Still, the researchers found, complications can arise. In their series of simulations focusing on closed windows and HVAC use, airflow problems arose in a simulated classroom in winter, with cold windows on the side. In this case, because the cold air naturally sinks at the windows, it disrupts the overall upward flow of classroom air, despite people’s heat plumes.

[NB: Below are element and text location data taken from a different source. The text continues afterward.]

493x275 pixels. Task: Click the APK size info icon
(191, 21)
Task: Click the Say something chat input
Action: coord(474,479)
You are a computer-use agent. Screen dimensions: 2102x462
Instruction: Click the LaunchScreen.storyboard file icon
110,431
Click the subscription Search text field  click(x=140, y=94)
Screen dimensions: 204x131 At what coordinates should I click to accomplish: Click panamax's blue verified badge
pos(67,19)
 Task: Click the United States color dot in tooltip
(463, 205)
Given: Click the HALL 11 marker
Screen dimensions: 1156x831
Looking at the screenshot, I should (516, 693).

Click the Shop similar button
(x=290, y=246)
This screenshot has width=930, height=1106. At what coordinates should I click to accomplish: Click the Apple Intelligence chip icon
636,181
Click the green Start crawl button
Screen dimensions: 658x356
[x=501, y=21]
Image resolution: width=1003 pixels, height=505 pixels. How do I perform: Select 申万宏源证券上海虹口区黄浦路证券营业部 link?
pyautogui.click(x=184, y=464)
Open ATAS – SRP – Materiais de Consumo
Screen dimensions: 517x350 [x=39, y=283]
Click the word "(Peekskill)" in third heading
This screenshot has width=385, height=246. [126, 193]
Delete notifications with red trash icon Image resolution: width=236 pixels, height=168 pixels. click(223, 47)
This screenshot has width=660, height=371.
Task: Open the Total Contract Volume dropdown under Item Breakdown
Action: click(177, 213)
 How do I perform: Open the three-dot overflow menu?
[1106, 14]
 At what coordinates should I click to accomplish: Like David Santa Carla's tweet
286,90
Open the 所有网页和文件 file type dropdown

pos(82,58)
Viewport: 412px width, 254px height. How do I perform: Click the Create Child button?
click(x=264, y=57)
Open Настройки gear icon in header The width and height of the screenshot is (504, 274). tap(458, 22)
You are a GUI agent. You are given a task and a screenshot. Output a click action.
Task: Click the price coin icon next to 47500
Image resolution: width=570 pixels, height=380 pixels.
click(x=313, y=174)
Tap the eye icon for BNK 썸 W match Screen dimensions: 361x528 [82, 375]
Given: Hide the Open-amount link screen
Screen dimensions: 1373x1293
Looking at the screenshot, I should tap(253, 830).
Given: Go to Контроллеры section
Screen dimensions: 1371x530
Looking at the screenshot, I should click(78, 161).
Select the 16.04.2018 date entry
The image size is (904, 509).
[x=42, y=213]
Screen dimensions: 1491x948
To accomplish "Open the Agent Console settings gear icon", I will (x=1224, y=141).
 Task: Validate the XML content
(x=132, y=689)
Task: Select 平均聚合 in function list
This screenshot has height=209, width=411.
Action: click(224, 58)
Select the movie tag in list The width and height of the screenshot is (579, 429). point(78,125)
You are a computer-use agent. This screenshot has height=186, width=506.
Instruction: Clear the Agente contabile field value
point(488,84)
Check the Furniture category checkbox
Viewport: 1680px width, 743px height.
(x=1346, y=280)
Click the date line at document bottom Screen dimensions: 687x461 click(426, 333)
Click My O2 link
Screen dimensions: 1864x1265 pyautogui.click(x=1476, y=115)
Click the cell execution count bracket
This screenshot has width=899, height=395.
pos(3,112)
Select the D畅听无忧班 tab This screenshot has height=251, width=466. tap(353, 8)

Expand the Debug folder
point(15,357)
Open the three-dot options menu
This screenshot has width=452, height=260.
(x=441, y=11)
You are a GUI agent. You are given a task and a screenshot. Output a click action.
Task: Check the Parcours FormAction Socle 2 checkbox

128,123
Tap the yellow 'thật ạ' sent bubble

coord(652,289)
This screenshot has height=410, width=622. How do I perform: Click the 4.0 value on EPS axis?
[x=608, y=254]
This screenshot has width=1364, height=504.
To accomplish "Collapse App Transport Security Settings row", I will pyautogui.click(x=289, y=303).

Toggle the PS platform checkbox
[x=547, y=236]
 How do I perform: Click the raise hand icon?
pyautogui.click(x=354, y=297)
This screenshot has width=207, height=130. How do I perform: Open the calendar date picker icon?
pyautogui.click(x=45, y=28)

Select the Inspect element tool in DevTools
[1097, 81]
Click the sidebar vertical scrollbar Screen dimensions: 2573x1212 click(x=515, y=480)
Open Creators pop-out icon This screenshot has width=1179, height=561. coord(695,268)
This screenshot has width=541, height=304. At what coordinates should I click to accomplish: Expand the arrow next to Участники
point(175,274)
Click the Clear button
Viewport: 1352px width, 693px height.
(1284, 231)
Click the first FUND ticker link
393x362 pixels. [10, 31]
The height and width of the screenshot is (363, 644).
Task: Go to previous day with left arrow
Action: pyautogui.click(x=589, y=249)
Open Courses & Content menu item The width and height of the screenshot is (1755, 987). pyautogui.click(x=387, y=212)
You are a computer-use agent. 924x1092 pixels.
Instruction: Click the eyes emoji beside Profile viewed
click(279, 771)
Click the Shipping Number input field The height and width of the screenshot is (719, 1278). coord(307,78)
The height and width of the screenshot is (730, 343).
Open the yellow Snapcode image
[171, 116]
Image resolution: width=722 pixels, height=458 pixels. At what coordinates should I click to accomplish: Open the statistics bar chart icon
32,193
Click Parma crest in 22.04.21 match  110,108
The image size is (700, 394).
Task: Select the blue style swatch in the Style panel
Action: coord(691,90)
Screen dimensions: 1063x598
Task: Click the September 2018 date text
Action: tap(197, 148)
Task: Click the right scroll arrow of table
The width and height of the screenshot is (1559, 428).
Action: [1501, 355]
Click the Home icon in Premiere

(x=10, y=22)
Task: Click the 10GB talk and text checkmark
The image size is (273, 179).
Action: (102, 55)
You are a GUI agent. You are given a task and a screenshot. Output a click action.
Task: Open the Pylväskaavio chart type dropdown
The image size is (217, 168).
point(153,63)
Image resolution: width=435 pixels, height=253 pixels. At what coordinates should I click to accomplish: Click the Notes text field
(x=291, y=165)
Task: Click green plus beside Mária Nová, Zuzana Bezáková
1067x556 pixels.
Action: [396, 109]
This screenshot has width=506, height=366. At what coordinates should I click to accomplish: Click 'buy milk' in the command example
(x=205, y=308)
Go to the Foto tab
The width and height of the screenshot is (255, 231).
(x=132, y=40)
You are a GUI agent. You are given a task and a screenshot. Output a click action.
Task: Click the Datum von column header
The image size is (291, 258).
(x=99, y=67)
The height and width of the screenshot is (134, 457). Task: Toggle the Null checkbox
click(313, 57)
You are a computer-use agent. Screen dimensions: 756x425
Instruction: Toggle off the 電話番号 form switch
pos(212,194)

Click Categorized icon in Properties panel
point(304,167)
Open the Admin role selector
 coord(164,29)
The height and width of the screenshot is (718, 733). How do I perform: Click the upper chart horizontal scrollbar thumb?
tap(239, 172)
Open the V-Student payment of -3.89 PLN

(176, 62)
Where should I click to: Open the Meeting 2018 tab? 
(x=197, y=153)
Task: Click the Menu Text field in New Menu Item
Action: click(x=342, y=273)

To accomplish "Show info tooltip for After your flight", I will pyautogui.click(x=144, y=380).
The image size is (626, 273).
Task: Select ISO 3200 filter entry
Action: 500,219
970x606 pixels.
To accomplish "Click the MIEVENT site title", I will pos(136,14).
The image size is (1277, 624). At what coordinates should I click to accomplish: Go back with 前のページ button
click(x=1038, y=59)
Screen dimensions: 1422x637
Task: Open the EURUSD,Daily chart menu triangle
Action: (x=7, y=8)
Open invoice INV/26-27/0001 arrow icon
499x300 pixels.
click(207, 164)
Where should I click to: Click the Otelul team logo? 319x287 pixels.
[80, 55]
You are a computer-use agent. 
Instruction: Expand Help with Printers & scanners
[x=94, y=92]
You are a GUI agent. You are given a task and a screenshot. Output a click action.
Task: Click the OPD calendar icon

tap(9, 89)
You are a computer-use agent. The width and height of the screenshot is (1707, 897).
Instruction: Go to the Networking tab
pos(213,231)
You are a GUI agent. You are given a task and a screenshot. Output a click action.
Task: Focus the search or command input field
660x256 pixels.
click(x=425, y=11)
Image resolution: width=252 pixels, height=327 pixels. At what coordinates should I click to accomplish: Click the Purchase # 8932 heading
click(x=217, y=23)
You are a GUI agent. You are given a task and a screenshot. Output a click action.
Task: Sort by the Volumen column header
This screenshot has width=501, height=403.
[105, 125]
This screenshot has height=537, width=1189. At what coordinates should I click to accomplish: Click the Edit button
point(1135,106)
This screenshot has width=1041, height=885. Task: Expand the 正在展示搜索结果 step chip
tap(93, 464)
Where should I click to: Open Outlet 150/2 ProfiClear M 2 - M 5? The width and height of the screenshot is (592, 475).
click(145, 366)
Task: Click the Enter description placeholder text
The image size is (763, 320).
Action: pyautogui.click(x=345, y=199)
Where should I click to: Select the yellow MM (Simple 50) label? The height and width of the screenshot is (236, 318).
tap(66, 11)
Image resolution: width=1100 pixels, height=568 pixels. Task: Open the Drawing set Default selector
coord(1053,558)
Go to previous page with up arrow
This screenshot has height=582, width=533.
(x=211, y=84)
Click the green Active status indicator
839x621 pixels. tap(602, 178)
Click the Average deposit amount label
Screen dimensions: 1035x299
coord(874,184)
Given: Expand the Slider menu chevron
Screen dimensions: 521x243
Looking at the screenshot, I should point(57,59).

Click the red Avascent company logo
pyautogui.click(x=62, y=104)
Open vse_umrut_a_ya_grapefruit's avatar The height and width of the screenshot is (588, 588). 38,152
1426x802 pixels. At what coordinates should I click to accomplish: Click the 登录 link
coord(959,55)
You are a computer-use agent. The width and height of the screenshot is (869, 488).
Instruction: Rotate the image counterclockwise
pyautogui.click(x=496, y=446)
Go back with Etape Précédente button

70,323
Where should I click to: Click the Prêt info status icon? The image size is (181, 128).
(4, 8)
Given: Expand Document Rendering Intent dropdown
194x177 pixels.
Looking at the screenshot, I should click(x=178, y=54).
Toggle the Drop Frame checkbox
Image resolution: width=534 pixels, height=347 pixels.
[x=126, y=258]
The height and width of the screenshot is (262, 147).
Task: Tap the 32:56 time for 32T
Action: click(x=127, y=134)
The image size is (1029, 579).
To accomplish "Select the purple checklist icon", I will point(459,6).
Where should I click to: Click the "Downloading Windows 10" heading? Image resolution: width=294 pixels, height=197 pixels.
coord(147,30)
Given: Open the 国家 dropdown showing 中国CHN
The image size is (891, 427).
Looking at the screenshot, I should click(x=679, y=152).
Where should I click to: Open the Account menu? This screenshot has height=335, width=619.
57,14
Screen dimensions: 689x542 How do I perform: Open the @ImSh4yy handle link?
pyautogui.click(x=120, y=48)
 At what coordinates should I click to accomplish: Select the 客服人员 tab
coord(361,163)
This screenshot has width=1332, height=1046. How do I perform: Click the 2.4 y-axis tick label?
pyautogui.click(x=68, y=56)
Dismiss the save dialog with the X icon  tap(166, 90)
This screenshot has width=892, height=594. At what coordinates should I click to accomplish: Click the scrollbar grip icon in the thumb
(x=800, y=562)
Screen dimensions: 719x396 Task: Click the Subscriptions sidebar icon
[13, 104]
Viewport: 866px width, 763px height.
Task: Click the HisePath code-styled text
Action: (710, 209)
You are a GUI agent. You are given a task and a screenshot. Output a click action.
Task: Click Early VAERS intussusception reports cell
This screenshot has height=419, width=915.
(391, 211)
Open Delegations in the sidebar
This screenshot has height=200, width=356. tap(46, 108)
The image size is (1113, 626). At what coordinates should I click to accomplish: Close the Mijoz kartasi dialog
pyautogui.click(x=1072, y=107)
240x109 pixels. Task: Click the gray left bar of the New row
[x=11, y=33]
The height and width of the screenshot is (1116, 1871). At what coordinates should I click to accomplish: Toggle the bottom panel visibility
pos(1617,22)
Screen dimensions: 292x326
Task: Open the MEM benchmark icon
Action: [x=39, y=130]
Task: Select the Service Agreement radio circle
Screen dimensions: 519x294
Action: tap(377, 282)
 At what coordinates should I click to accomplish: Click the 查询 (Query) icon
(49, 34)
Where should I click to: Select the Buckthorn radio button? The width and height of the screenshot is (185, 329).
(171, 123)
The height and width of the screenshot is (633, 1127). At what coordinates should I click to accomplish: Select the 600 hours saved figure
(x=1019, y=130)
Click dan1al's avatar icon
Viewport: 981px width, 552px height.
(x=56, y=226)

“Because of the cold air out the window, some air moves down,” Glicksman says. “What we found in the simulations is that the heat plume from a masked person would rise to the ceiling, but if a person is close to the window, the aerosols get up to the ceiling and in some cases are trapped by that downward current , and brought to the breathing level in the room. And we found that the colder the window is, the bigger this problem is.”

In this scenario, it would be particularly likely that someone who is infected with Covid-19 sitting by a window will spread their aerosols. But there are solutions to this problem: Placing heaters near cold windows, among other things, limits their impact on the airflow in the classroom.

In the other series of simulations, with open windows, additional problems became apparent. While open windows are good for fresh airflow in general, the researchers identified one problematic scenario: Horizontal air movement from open windows aligned with rows of seats creates significant dispersion of aerosols.

The researchers propose a simple solution to this problem: installing window baffles, fittings that can be adjusted to divert the air downwards. By doing this, the cooler fresh air from outside the classroom will enter at the feet of the occupants, helping to generate a better overall circulation pattern.

“The advantage is that you bring the clean air from outside to the floor, and then [by using baffles] you have something that starts to look like displacement ventilation, where the warm air from individuals will pull the air up, and it will go to the ceiling,” Glicksman says. “And again, we found that when we did the simulations, the concentration of aerosol was much lower in those cases than if you just let the air come in directly horizontally.”

The energy penalty

In addition to the safety implications during the pandemic, Glicksman notes that better airflow in all classrooms has energy and environmental implications.

If an HVAC system alone does not create the optimal conditions in a classroom, the temptation can be to run the system at full throttle in the hopes of creating greater throughput. But that is both expensive and environmentally harmful. An alternative approach is to look for class-specific solutions, such as baffles or the use of highly efficient filters in the recirculating HVAC air supply.

“The more outside air you bring in, the lower the average concentration of these aerosols will be,” says Glicksman. “But there’s an energy penalty associated with it.”

Glicksman also emphasizes that the current study looks at air quality under specific conditions. The investigation also took place before the more transmissible Delta variant of the Covid-19 virus took hold. This development, notes Glicksman, reinforces the importance of “reducing the aerosol concentration level through masking and higher ventilation rates” in a given classroom, and above all underlines that “the local concentration in the breathing zone [near the heads of room occupants] should be minimized.”

And Glicksman stresses that it would be helpful to have more studies that explore the issues in depth.

“What we’ve done is a limited investigation of certain forms of geometry in the classroom,” Glicksman says. “It depends to some extent on what the specific circumstances are. There is no easy recipe for better airflow. What this really says is that we would like to see more research.”

Reference: “Patterns of SARS-CoV-2 aerosol spread in typical classrooms” by Gerhard K. Rencken, Emma K. Rutherford, Nikhilesh Ghanta, John Kongoletos, and Leon Glicksman, July 21, 2021, Building and Environment.